───── Supplied information
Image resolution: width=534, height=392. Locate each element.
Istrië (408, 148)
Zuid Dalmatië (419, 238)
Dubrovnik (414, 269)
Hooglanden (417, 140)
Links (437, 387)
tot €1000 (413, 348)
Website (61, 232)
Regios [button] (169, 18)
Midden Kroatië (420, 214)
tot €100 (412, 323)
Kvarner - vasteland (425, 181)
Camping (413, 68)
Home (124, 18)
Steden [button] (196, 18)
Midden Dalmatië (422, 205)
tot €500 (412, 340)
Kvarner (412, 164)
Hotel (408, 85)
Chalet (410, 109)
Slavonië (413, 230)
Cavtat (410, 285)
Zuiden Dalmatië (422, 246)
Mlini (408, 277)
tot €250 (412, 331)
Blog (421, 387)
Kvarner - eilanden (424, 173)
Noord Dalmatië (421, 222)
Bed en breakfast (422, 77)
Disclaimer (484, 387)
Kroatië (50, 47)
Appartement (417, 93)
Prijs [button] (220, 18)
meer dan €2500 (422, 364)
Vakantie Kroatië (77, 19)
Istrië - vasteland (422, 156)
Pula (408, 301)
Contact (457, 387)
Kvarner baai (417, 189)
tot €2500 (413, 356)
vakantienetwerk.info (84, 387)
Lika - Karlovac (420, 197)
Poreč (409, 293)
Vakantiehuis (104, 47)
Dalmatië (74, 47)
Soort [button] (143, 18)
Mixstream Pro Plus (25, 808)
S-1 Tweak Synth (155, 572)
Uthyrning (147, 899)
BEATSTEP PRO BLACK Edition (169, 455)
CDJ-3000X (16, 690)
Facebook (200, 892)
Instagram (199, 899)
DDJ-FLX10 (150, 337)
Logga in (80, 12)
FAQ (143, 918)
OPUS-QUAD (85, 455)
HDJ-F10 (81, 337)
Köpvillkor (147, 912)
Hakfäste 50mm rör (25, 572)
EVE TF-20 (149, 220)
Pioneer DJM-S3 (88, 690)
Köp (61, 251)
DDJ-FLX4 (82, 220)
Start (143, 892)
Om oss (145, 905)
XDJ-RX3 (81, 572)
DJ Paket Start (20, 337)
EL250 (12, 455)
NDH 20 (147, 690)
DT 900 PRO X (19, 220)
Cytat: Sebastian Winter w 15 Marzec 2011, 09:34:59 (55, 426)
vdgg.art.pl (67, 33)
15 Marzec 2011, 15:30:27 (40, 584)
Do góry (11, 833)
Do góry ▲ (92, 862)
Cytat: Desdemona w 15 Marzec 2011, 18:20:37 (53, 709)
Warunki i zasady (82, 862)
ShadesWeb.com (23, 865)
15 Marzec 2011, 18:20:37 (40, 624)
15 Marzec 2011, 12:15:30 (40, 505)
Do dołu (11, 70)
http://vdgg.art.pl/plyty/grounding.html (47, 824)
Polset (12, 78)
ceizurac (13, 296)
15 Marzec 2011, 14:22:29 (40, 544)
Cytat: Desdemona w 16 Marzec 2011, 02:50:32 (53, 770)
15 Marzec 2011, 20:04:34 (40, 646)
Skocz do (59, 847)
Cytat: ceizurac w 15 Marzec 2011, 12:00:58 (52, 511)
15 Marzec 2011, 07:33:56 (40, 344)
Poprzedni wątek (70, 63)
──────────
● **What to produce**: Copy all of the rows above character for character, changing nothing.

● **Answer to this task**:
Image resolution: width=534, height=392. Locate each element.
Istrië (408, 148)
Zuid Dalmatië (419, 238)
Dubrovnik (414, 269)
Hooglanden (417, 140)
Links (437, 387)
tot €1000 (413, 348)
Website (61, 232)
Regios [button] (169, 18)
Midden Kroatië (420, 214)
tot €100 (412, 323)
Kvarner - vasteland (425, 181)
Camping (413, 68)
Home (124, 18)
Steden [button] (196, 18)
Midden Dalmatië (422, 205)
tot €500 (412, 340)
Kvarner (412, 164)
Hotel (408, 85)
Chalet (410, 109)
Slavonië (413, 230)
Cavtat (410, 285)
Zuiden Dalmatië (422, 246)
Mlini (408, 277)
tot €250 (412, 331)
Blog (421, 387)
Kvarner - eilanden (424, 173)
Noord Dalmatië (421, 222)
Bed en breakfast (422, 77)
Disclaimer (484, 387)
Kroatië (50, 47)
Appartement (417, 93)
Prijs [button] (220, 18)
meer dan €2500 (422, 364)
Vakantie Kroatië (77, 19)
Istrië - vasteland (422, 156)
Pula (408, 301)
Contact (457, 387)
Kvarner baai (417, 189)
tot €2500 (413, 356)
vakantienetwerk.info (84, 387)
Lika - Karlovac (420, 197)
Poreč (409, 293)
Vakantiehuis (104, 47)
Dalmatië (74, 47)
Soort [button] (143, 18)
Mixstream Pro Plus (25, 808)
S-1 Tweak Synth (155, 572)
Uthyrning (147, 899)
BEATSTEP PRO BLACK Edition (169, 455)
CDJ-3000X (16, 690)
Facebook (200, 892)
Instagram (199, 899)
DDJ-FLX10 (150, 337)
Logga in (80, 12)
FAQ (143, 918)
OPUS-QUAD (85, 455)
HDJ-F10 (81, 337)
Köpvillkor (147, 912)
Hakfäste 50mm rör (25, 572)
EVE TF-20 (149, 220)
Pioneer DJM-S3 (88, 690)
Köp (61, 251)
DDJ-FLX4 (82, 220)
Start (143, 892)
Om oss (145, 905)
XDJ-RX3 (81, 572)
DJ Paket Start (20, 337)
EL250 (12, 455)
NDH 20 (147, 690)
DT 900 PRO X (19, 220)
Cytat: Sebastian Winter w 15 Marzec 2011, 09:34:59 (55, 426)
vdgg.art.pl (67, 33)
15 Marzec 2011, 15:30:27 (40, 584)
Do góry (11, 833)
Do góry ▲ (92, 862)
Cytat: Desdemona w 15 Marzec 2011, 18:20:37 (53, 709)
Warunki i zasady (82, 862)
ShadesWeb.com (23, 865)
15 Marzec 2011, 18:20:37 (40, 624)
15 Marzec 2011, 12:15:30 (40, 505)
Do dołu (11, 70)
http://vdgg.art.pl/plyty/grounding.html (47, 824)
Polset (12, 78)
ceizurac (13, 296)
15 Marzec 2011, 14:22:29 (40, 544)
Cytat: Desdemona w 16 Marzec 2011, 02:50:32 (53, 770)
15 Marzec 2011, 20:04:34 (40, 646)
Skocz do (59, 847)
Cytat: ceizurac w 15 Marzec 2011, 12:00:58 (52, 511)
15 Marzec 2011, 07:33:56 (40, 344)
Poprzedni wątek (70, 63)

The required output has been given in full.